The contrast with England – where the NHS is being driven into decline and, increasingly, into chaos, in the service of privatization – is dramatic. If ‘what matters is what works,’ as Tony Blair liked to say (confident that the catch-phrase was enough to justify privatization), it is actually publicly-provided and democratically-managed health services that work, and the evidence for this is right here in the UK.
It will be very interesting and important to follow what further improvements are achieved in Scotland and Wales – and how what counts as an ‘improvement’ is defined when it is patients’ needs, rather than business values, that are the measure of it.
At the same time we should not expect improvements to run ahead of changes in other parts of the state in Scotland or Wales. The state was famously defined by the young Karl Marx as ‘the table of contents of civil society’: it registers the balance of social forces, and the level of democracy and solidarity and civic energy, that exist in the wider society. Thus far little creative thinking or experimentation has been done in any advanced capitalist country to expand the possibilities of democracy beyond the skin-deep variety consisting merely of periodic heavily-managed elections.
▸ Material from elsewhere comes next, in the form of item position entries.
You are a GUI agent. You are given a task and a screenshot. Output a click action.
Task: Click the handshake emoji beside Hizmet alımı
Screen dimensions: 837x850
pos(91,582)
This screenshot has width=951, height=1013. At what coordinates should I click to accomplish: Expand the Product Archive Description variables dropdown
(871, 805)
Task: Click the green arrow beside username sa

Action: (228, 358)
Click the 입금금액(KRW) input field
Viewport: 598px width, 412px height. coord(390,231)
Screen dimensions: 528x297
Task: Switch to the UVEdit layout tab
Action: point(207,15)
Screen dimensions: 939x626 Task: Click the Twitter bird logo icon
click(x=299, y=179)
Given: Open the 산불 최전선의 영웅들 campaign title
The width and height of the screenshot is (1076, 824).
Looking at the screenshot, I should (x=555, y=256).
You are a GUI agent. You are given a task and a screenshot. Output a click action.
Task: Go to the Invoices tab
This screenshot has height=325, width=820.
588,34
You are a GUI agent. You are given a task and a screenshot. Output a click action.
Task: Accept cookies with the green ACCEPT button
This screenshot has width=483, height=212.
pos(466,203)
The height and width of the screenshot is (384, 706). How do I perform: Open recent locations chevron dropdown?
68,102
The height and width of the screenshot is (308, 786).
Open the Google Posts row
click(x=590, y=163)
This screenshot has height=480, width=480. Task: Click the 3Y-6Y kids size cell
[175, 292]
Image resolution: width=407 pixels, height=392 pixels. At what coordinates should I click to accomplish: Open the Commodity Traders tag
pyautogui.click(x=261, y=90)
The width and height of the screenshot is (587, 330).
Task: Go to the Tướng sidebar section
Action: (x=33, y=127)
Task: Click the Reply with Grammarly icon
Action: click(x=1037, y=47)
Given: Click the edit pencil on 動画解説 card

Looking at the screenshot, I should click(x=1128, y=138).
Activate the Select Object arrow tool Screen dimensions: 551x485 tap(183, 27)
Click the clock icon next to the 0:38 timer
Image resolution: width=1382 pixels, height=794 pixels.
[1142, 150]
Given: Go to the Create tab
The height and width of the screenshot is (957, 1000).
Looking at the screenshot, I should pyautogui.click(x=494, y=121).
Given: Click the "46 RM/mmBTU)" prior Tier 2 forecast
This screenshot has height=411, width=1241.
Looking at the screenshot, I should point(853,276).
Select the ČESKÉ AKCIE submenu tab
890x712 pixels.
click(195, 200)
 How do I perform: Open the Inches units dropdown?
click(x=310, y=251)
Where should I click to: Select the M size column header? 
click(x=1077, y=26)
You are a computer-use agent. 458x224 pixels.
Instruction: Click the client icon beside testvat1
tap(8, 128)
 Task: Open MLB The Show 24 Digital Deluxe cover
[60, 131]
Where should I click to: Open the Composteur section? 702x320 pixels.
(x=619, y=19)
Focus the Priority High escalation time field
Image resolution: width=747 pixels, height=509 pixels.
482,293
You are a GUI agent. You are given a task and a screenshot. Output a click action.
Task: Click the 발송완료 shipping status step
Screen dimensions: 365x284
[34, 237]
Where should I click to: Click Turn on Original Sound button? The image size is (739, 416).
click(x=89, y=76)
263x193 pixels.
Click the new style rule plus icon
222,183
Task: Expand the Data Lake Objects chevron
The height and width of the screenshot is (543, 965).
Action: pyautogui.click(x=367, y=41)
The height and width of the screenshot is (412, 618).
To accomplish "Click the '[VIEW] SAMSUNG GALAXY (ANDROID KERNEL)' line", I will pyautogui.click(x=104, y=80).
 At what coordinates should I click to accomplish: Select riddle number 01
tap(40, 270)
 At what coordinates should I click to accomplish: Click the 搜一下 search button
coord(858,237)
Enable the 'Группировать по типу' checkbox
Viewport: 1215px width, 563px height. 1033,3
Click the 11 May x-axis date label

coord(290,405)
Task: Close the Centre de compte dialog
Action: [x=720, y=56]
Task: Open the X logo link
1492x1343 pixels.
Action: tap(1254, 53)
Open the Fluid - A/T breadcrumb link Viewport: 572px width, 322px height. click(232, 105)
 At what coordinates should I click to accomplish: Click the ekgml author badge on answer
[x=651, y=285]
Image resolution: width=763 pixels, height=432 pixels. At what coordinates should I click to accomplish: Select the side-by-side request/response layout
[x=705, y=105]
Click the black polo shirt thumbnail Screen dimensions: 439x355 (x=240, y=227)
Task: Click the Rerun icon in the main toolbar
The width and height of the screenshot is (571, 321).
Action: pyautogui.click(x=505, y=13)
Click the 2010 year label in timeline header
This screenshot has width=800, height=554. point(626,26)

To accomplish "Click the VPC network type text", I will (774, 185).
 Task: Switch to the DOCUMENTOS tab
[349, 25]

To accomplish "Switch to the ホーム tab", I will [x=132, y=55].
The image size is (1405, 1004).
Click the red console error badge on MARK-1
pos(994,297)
Without more, the progress made with the NHS in Scotland and Wales is bound to run up against limits set by the wider context.
Yet the progress already made in the NHS in Scotland and Wales could itself encourage experimentation in other fields, from education to central government. And it offers a badly-needed antidote to ‘Anglo-Saxon’ ideology. At the very least, the ‘Celtic’ example shows that the state can be a democratic, rational, progressive state – if we want it to be. •
Colin Leys is an honorary professor of politics at Goldsmiths College London, and former Professor of Politics at Queen’s University in Kingston, Canada.
Endnotes:
1.
Further details on the NHS in Scotland and Wales are given The Plot Against the NHS by Colin Leys and Stewart Player, Merlin Press 2011, pages 150-54. But serious study of what is happening in both countries is urgently needed.